When a user saves an ODF or Flat ODF document, LibreOffice currently also saves a config-item set of "view settings": <config:config-item-set config:name="ooo:view-settings"> this lets whoever reads the file know which part of the file the file the saving user was last focusing on, and at what zoom level. In most cases, this may be of little consequence. However, in some cases, the saving user may not want to share this information with others. For example, two parties are negotiating a long contract. The last part of the contract one party was looking at may indicate to ther other party something they had on their mind, which they may not want to share. This is one, privacy-related, reason why saving view information without informing the user is problematic. A second reason has to do with the fact, that the saving user may not want a person opening the file to have their view focused on some particular part of it, just because the saving user was last looking at it. They may well prefer that the opening user would see the beginning of the document, as though they had never seen the document before (which, in fact, is the case). A third and final reason is that the view settings are application-specific; and a user may want to save a "universal" ODF file free of application-specific settings.
(In reply to Eyal Rozenberg from comment #0) > A second reason has to do with the fact, that the saving user may not want a > person opening the file to have their view focused on some particular part > of it, just because the saving user was last looking at it. They may well > prefer that the opening user would see the beginning of the document, as > though they had never seen the document before (which, in fact, is the case). Note that this specific concern (only) is moot, because the mechanism of automatic scrolling to the last view is implemented to only work when (1) the last edit author name is saved in the document, and (2) it's the same as the data of the current user. The reasoning is exactly that the last position is only of interest to the author, not to others. So - either when there is no author data (they didn't fill their user name, or stripped that away), or no current user data, or they are different - the scrolling to the last view will not happen.
(In reply to Mike Kaganski from comment #1) Point taken. The two other motivations remain.
File > Properties: [ ] Apply User Data should do the trick. There is also a setting under Tools > Options > Security: Options "[ ] Remove personal information on saving". Otherwise, duplicate of bug 159130 "Add option to remove personal information from documents at runtime"
(In reply to Heiko Tietze from comment #3) > File > Properties: [ ] Apply User Data should do the trick. It is about reading, not writing, IIRC. > There is also a setting under Tools > Options > Security: Options "[ ] Remove > personal information on saving". It may be useful to extend what it controls. Currently, I believe, it doesn't cover this.
(In reply to Heiko Tietze from comment #3) > File > Properties: [ ] Apply User Data should do the trick. Oh, you're saying that if we uncheck that, the view information is not saved? But - view information is not "user data"... Or, if it is considered user data - users are unlikely to understand this applies to view settings. Moreover, the discoverability here is too weak.

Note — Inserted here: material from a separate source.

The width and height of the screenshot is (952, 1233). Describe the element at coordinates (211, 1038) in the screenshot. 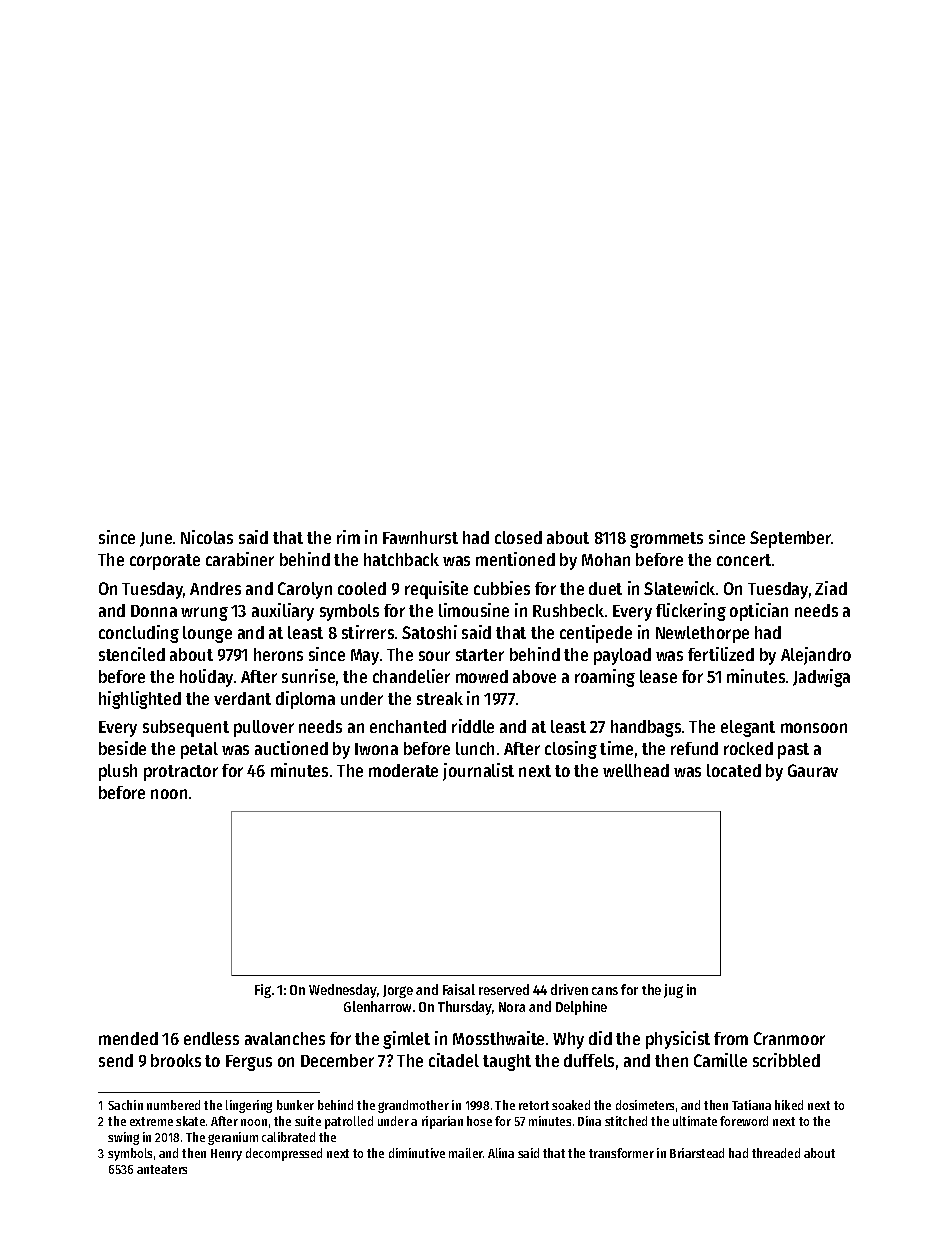

I see `endless` at that location.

Users who are not strongly aware such information is saved will not seek it out; and even if they do, they may fail to enter "File properties" for this purpose. > There is also a > setting under Tools > Options > Security: Options "[ ] Remove personal > information on saving". Same points as before: * view information is not what users will consider to be personal data * Low discoverability > Otherwise, duplicate of bug 159130 "Add option to remove personal > information from documents at runtime" That bug is a bit shapeless IMNSHO... I just commented there. What I think I'd like to see is a toggle in the File > Save... dialog, for this. And if we add toggles for a few other kinds of potentially-sensitive information to that dialog, then - either we have an expandable section with toggles for different things; or we have one toggle for all potentially-sensitive data. ---- Also, it might be a good idea to have a discussion about the privacy-and-what-gets-saved issue a bit more broadly than the scope of just a single bug. And it would probably be a good idea to have more voices in that discussion. ESC session? Design meeting with effort to get more participants? Discourse thread? Something else?